New Books in Native American Studies
Society & Culture
The past several decades have seen a massive shift in debates over who owns and has the right to tell Native American history and stories. For centuries, non-Native actors have collected, stolen, sequestered, and gained value from Native stories and documents, human remains, and sacred objects. However, thanks to the work of Native activists, Native history is now increasingly repatriated back to the control of tribes and communities. Indigenous Archival Activism: Mohican Interventions in Public History and Memory (U Minnesota Press, 2024) takes readers into the heart of these debates by tracing one tribe’s fifty-year fight to recover and rewrite its history.
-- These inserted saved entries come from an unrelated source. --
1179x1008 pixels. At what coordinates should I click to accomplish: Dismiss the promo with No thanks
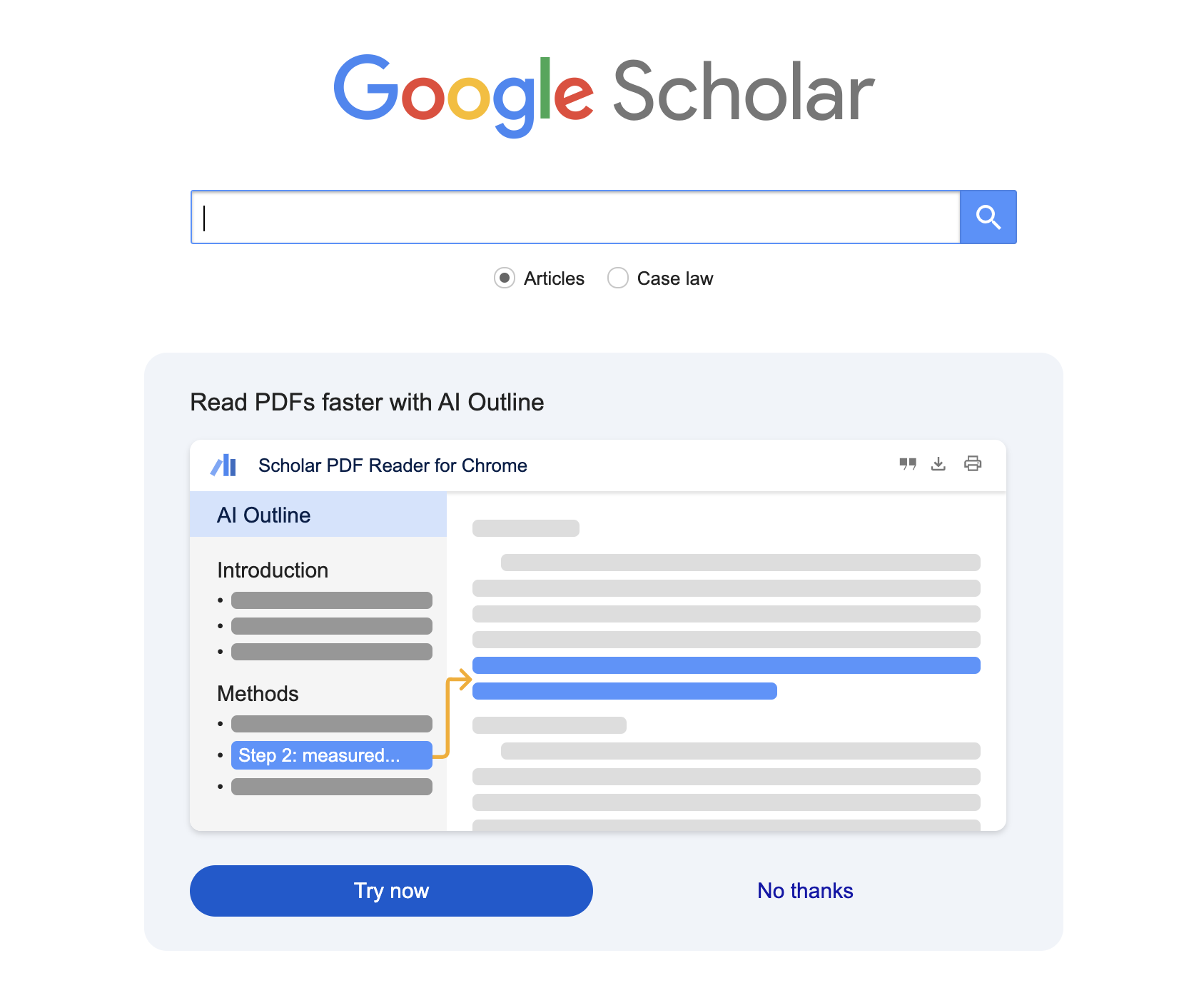pos(805,891)
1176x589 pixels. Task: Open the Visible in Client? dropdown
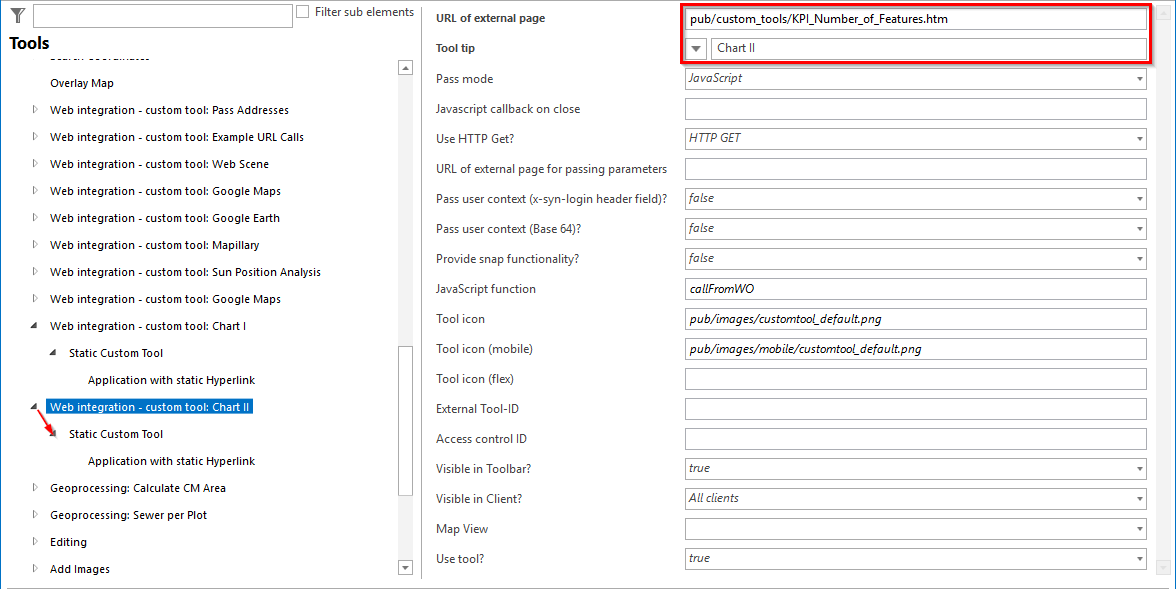point(1138,498)
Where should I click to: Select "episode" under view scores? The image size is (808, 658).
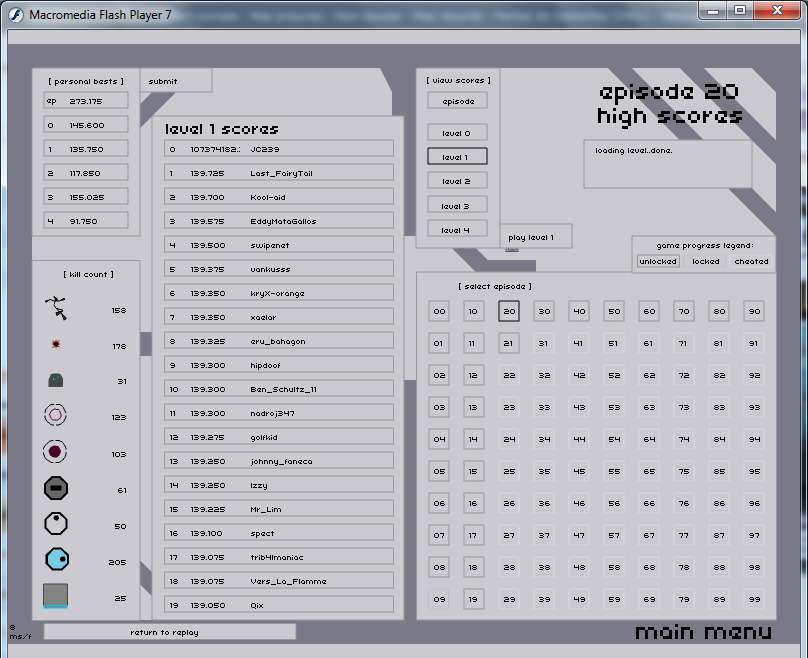tap(457, 101)
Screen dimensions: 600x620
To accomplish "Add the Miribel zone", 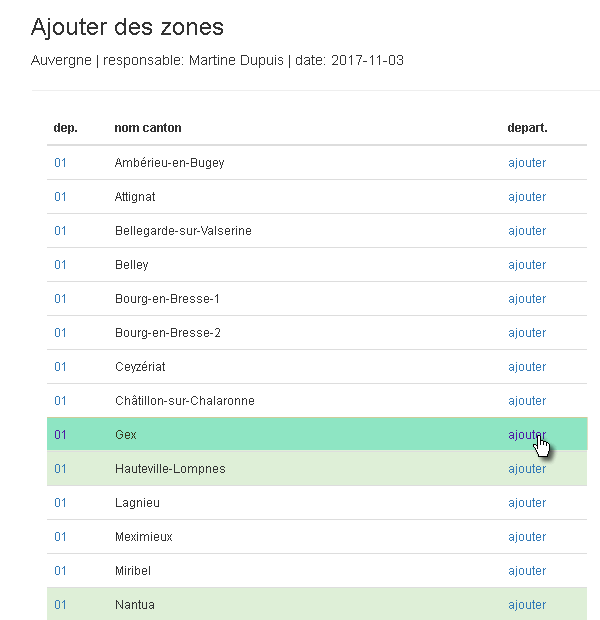I will coord(527,571).
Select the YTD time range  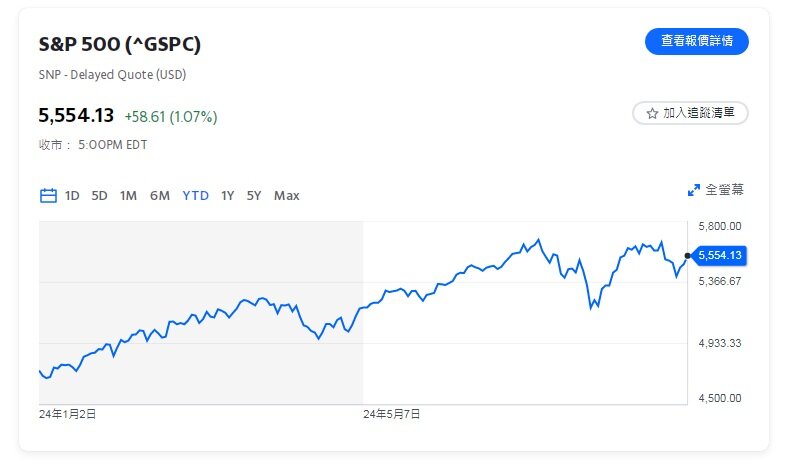pyautogui.click(x=195, y=196)
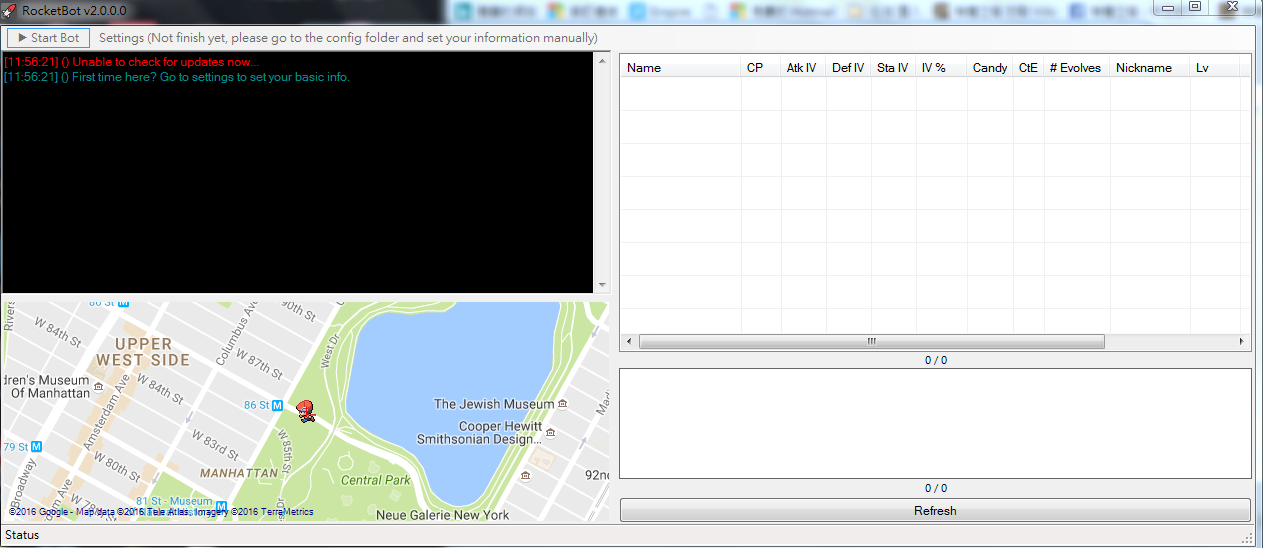Open the Settings menu item
This screenshot has height=548, width=1263.
click(x=121, y=38)
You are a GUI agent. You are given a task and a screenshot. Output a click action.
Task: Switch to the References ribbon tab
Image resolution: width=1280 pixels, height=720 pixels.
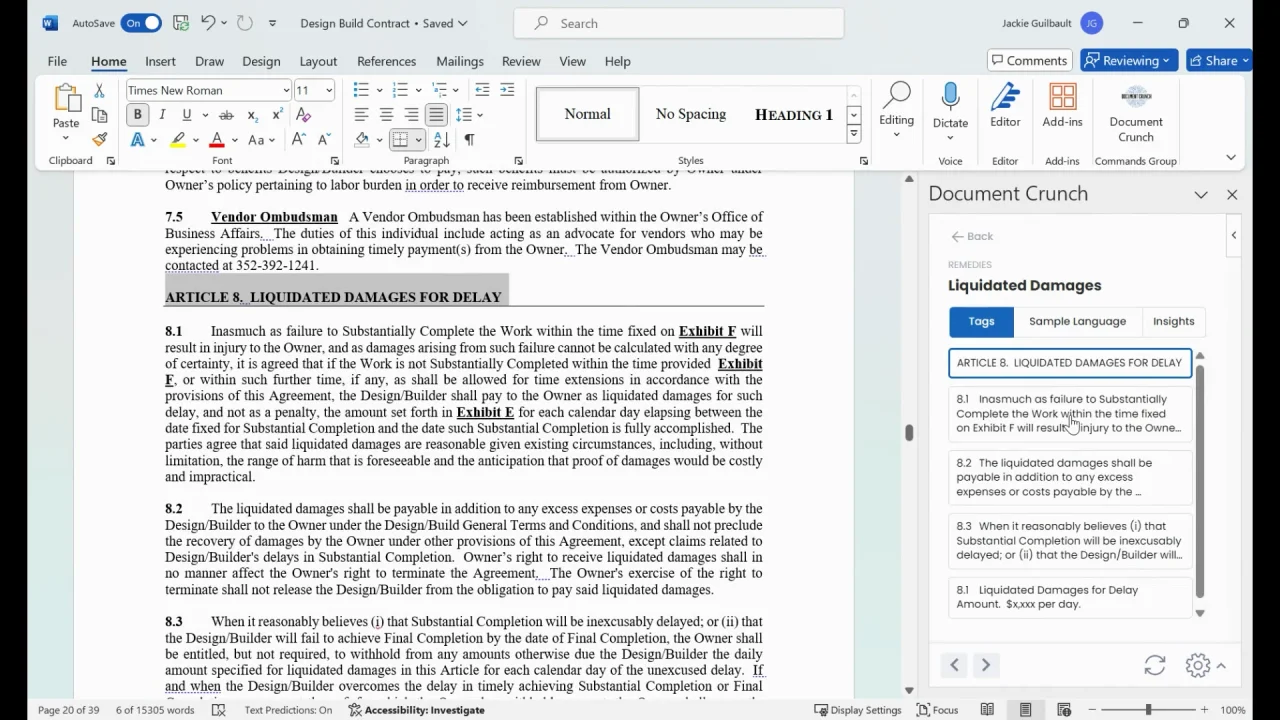coord(386,61)

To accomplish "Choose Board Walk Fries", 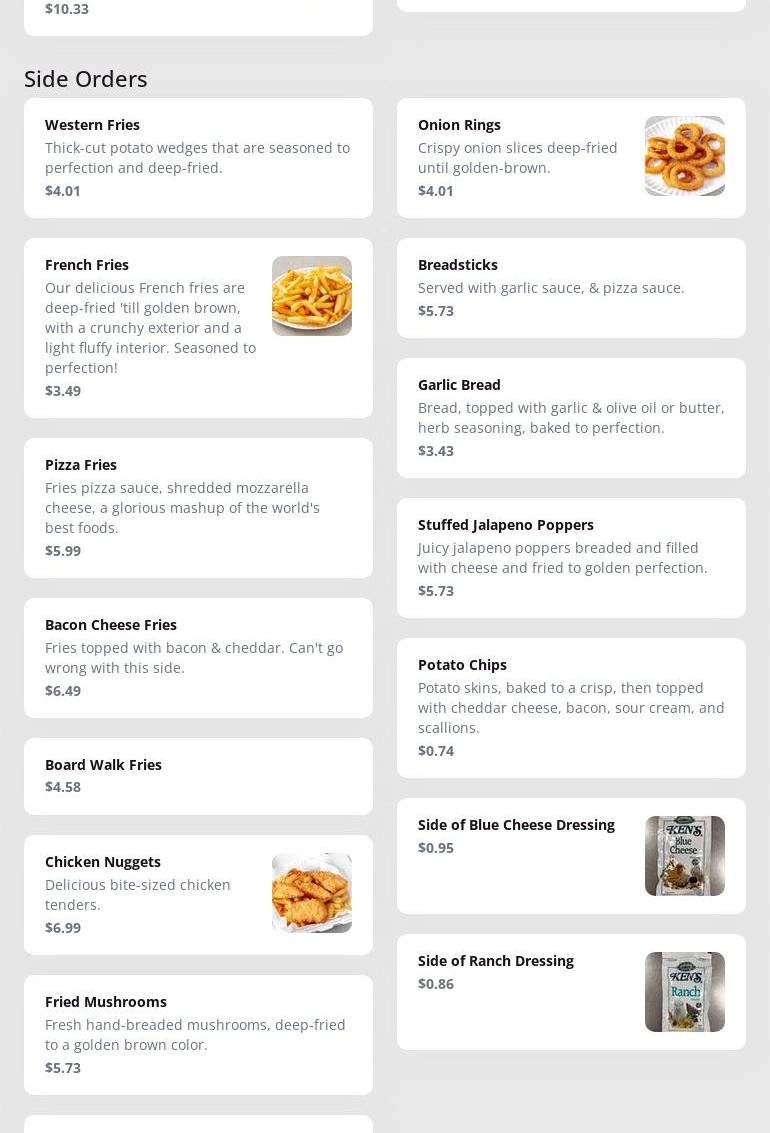I will (199, 777).
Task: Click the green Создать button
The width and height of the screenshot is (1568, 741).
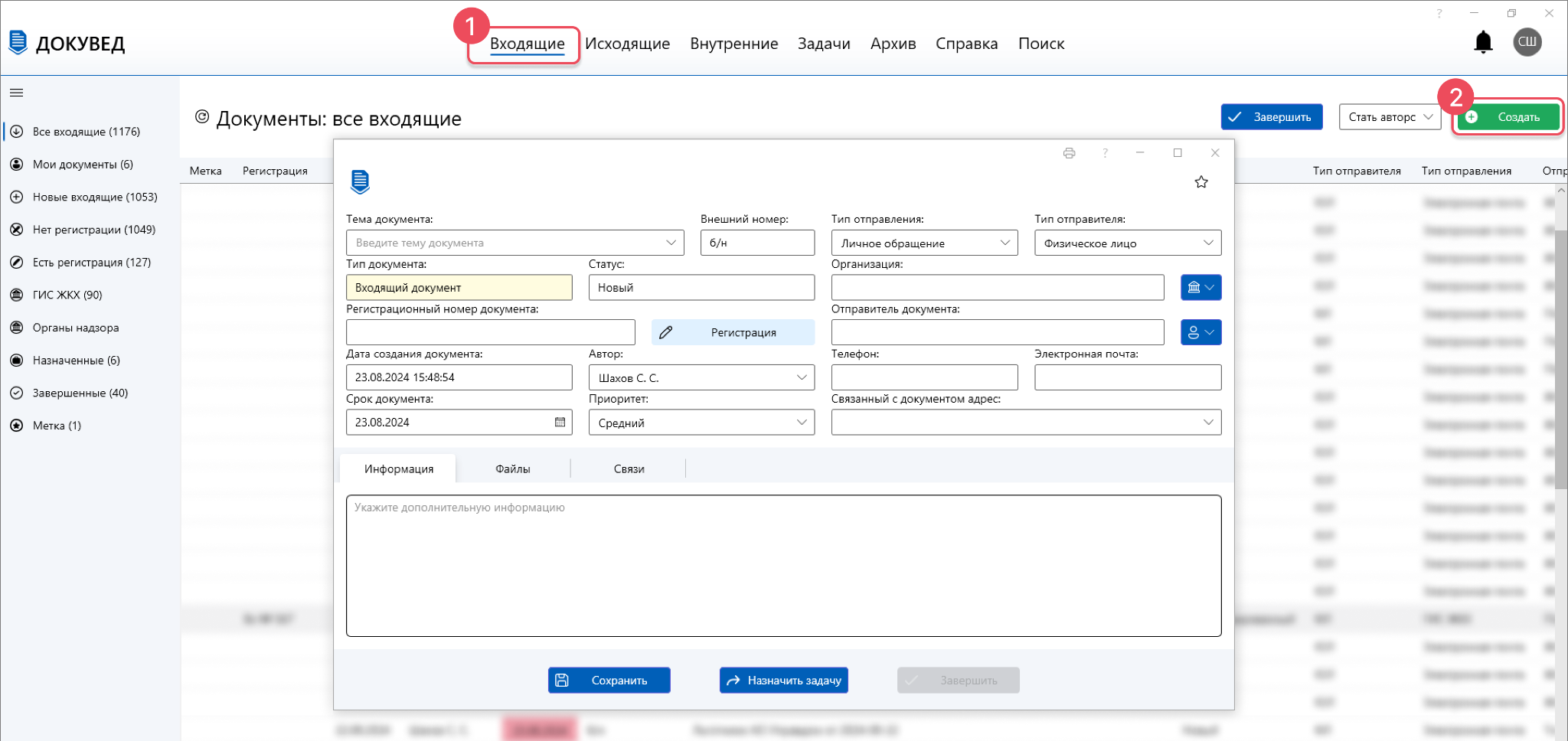Action: coord(1508,117)
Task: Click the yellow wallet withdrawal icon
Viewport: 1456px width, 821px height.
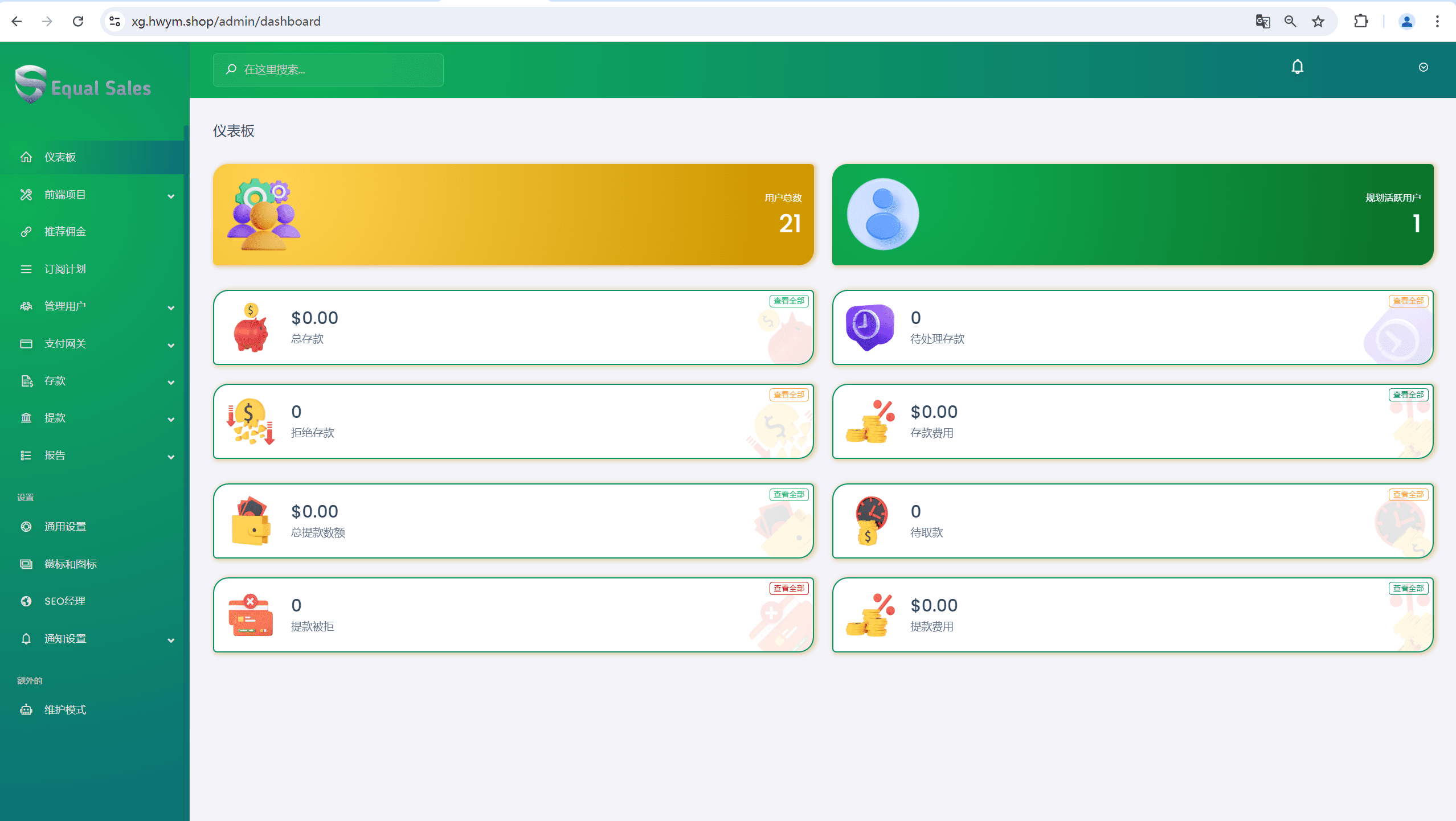Action: (251, 522)
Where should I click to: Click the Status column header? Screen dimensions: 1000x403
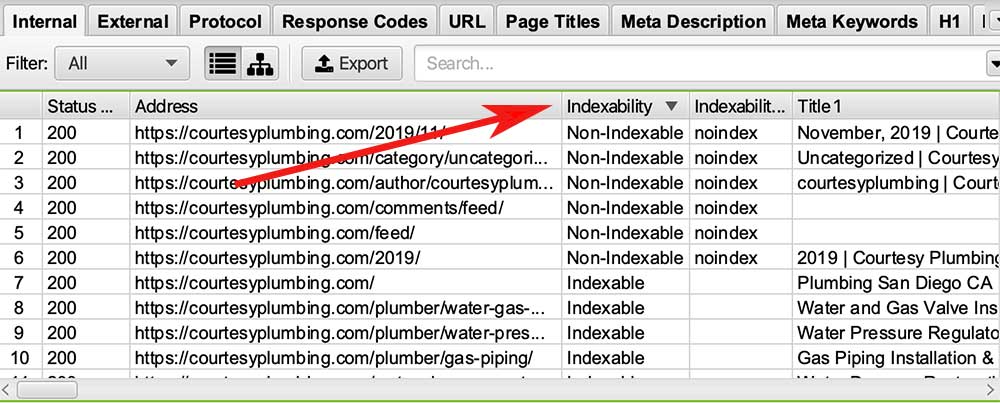pyautogui.click(x=84, y=106)
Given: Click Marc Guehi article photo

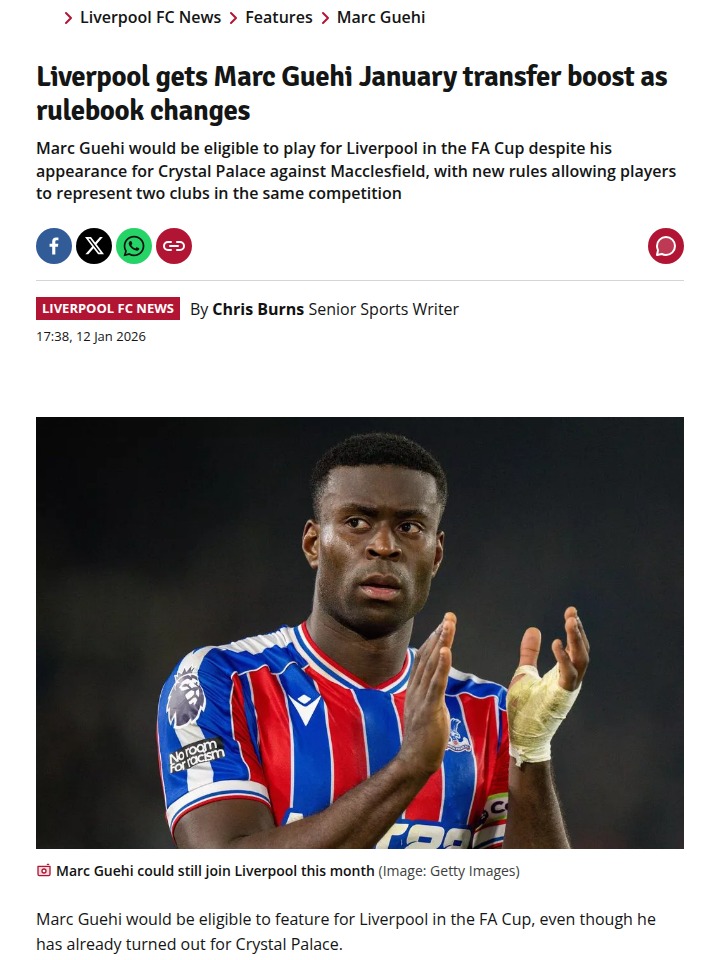Looking at the screenshot, I should tap(360, 632).
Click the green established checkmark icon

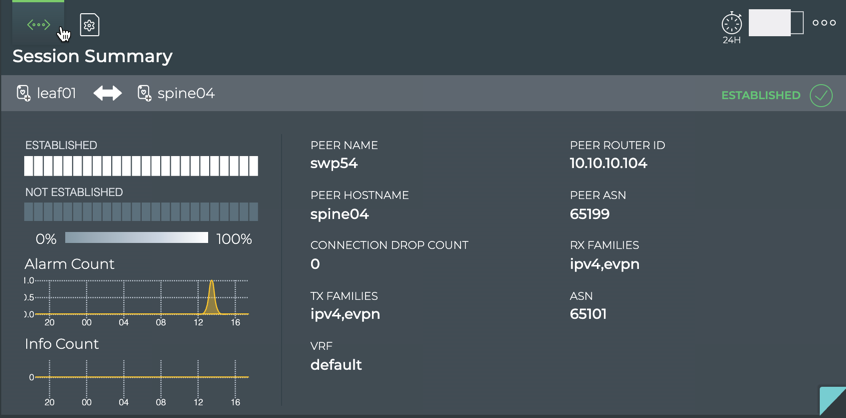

Rose Miron tells the story of the Stockbridge–Munsee Mohican Nation and its Historical Committee, a group composed mostly of Mohican women who have been collecting and reorganizing historical materials since 1968. She shows how their work is exemplary of how tribal archives can strategically shift how Native history is accessed, represented, written, and, most important, controlled. Based on a more than decade-long reciprocal relationship with the Stockbridge–Munsee Mohican Nation, Miron’s research and writing are shaped primarily by materials found in the tribal archive and ongoing conversations and input from the Stockbridge–Munsee Historical Committee.
Miron is not Mohican and is careful to consider her own positionality and reflects on what it means for non-Native researchers and institutions to build reciprocal relationships with Indigenous nations in the context of academia and public history, offering a model both for tribes undertaking their own reclamation projects and for scholars looking to work with tribes in ethical ways.
Jen Hoyer is Technical Services and Electronic Resources Librarian at CUNY New York City College of Technology. Jen edits for Partnership Journal and organizes with the TPS Collective. She is co-author of What Primary Sources Teach: Lessons for Every Classroom and The Social Movement Archive.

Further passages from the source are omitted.